I’ve worked for several years on the Blake Chesters thesis, steadily building up a picture of the place to strengthen the evidence for a Roman fort in North Shields. The paper has just been released in its 3rd iteration and it was to my surprise and delight that over a week ago I received an email with the following revelation from a man who lived in the area in the 1980s:
“Hello, I downloaded the pdf on Blake chesters as I am very keen on local history. When I seen the location of Alexander Scott park, the hairs on my neck stood up. This is why;
In the early 1980s, me and a friend were mucking about in the school yard of st Cuthbert primary school, it was on a weekend or during a holiday as the school was shut and we had climbed a wall, there was some sort of work being done at the back of the yard but everyone had downed tools so we made a little playground amongst the cones etc.
We scratched around in a small hole that had been dug and I kid you not there was a mosaic tiled floor, we were around waist height so summising maybe 2 or 3 feet. It was white and very faded blue. The hole Was around 3 feet wide but the floor spanned the full width and continued underground. We covered it back up incase we got into trouble and continued playing in blissful ignorance.
It is something that really imprinted on me and I have talked to a few people in adulthood about it as well as boring my wife and kids with the story every time that we drive past it. I have attached a pic for reference. n
It was certainly something out of the ordinary. I am now certain in my head that this is of significance.”
This was accompanied by the following screenshot (cropped for clarity):
Unusually lost for words, all I can say about this is: if the tiles are more than a few inches wide, they’re likely Victorian. If they are much smaller squares than that, then they could be Roman. I have contacted the school but have received no reply so far.
A further email was sent from this gentleman in reply to mine, but then the communication dropped after I asked for his number (if you’re reading this mate, please get in touch). He stated that he wished his name to be withheld.

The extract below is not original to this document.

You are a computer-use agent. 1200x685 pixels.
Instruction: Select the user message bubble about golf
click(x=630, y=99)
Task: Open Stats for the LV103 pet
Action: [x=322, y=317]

“Hi, it is amazing, like I said the hairs on my neck stood up, […] I don’t think I emphasised enough how grand the mosaic detail was, it’s probably because we were small kids but it has never left me.
I have met one other person in the past who experienced something similair, I believe he experienced the same thing around the 1970s and he said he knew what I was talking about as he seen something similair at the back of the yard during metro line work.
I know the guy is called […] and lives close to the school […] I know a relative of his and will try and contact him for you. It’s basically the same story but 10 years before mine.
I am really excited!!!”
Strangely, I had a vaguely similar experience at primary school in Cullercoats at the age of 5 in 1984 at St Mary’s at the top of Farringdon Road, which has been speculated to be a Romano-British farmstead and was excavated by Tynemouth archaeologist, George Jobey, in the 1960s before the church and school were built. It’s a coincidence that the two speculated Roman sites in the area are under two Roman Catholic primary schools. I remember being briefly obsessed with digging in the patch of grass at the bottom of the infant school yard and finding many shards of terracotta as well as some 20th century coins. There have been several Roman finds in people’s gardens in the Marden area. But now I digress…
You can draw your own conclusions from the correspondence above, but there’s only one way to find out if there really is a tiled floor down there.
UPDATE: Since writing this it appears that from looking at OS maps from the late 19th century, the area in question was occupied by a building called Field House. The tiled floor may therefore be from a porch, pantry or other such room of that house.